● What you have to do:
Write only the number of lines in the records beneath that hold "agent".

:: Material to process ::

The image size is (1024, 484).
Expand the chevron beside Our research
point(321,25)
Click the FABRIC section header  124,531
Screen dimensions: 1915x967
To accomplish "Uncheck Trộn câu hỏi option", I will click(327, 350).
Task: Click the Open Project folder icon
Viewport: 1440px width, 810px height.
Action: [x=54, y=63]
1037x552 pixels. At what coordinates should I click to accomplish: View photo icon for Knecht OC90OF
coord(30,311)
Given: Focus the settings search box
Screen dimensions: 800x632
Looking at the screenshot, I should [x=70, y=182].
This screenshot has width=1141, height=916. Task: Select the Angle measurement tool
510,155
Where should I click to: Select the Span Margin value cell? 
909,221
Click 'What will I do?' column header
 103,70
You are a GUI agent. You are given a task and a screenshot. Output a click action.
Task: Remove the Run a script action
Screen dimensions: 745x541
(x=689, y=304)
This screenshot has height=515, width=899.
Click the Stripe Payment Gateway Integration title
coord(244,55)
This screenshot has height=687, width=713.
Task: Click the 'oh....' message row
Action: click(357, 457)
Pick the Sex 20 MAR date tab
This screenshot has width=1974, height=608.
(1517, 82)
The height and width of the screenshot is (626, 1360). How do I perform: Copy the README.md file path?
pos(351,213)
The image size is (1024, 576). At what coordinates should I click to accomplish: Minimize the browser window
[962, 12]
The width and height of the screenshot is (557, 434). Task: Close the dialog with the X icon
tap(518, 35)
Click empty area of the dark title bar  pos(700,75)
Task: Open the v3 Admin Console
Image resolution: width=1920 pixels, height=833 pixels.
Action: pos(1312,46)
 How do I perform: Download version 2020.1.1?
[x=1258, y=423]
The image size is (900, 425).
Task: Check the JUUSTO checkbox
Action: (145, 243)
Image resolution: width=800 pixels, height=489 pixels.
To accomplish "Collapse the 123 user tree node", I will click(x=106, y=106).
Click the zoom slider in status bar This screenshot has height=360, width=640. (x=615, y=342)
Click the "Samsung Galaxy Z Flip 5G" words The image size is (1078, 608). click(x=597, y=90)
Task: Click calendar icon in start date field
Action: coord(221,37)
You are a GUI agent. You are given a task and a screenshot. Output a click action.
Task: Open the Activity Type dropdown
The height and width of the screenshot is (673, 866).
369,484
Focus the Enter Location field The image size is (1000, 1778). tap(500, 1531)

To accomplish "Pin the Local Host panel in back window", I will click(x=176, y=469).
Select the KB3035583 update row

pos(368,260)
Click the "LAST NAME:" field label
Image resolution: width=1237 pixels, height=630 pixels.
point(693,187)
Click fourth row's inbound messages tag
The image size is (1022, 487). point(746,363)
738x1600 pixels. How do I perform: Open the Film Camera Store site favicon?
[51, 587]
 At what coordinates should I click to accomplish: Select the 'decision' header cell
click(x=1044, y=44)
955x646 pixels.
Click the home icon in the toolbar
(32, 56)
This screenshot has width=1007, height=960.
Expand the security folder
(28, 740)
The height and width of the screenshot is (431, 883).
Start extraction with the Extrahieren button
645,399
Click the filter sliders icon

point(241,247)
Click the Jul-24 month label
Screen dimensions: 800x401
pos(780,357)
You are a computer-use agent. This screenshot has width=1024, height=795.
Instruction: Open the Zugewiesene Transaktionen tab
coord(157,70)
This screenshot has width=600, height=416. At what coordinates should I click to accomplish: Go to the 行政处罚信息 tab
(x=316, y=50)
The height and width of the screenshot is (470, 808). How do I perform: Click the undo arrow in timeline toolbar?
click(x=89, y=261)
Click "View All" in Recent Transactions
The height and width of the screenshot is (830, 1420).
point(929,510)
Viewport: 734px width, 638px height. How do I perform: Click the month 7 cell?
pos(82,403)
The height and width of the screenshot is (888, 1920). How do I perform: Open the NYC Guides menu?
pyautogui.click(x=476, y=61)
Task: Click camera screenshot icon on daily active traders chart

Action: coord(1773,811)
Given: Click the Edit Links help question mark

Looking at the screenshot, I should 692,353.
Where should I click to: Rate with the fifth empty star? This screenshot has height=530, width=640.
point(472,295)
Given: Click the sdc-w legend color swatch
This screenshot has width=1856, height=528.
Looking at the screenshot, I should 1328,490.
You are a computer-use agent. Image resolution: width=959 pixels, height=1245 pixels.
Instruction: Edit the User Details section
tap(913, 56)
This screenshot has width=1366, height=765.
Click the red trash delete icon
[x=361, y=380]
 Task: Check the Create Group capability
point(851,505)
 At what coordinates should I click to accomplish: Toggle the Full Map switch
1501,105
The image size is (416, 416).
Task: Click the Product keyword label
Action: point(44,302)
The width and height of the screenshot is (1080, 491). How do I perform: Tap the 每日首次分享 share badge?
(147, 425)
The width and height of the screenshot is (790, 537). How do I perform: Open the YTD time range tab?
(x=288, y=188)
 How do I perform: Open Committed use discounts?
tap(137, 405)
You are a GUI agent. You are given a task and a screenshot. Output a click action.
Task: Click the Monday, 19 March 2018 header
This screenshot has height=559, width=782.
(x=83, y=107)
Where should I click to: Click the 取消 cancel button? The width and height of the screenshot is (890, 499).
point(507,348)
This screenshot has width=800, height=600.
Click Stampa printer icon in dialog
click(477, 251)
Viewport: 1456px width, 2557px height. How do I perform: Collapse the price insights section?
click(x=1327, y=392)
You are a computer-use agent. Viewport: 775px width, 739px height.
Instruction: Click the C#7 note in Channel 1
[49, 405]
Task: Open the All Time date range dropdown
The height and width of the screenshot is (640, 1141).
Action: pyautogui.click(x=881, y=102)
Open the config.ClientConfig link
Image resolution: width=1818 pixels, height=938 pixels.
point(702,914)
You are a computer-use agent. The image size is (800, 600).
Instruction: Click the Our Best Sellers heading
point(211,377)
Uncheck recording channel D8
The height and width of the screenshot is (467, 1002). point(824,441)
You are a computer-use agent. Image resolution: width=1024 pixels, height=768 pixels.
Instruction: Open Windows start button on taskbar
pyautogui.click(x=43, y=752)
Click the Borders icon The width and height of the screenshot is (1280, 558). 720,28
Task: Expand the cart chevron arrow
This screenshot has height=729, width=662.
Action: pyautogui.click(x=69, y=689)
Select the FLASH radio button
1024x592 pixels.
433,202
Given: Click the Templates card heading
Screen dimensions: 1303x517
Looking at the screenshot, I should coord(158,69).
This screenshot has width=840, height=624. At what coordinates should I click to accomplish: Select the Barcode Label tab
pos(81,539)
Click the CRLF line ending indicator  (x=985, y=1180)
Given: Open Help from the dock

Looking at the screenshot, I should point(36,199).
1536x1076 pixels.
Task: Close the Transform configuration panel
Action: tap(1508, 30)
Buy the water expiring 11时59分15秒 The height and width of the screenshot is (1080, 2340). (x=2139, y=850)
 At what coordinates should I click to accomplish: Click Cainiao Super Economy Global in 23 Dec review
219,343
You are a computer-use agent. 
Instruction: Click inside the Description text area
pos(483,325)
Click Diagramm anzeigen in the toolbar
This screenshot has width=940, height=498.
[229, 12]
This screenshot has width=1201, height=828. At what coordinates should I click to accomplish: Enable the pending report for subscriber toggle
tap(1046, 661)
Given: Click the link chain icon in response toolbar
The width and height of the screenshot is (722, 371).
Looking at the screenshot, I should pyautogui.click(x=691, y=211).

:::

● Answer space:
9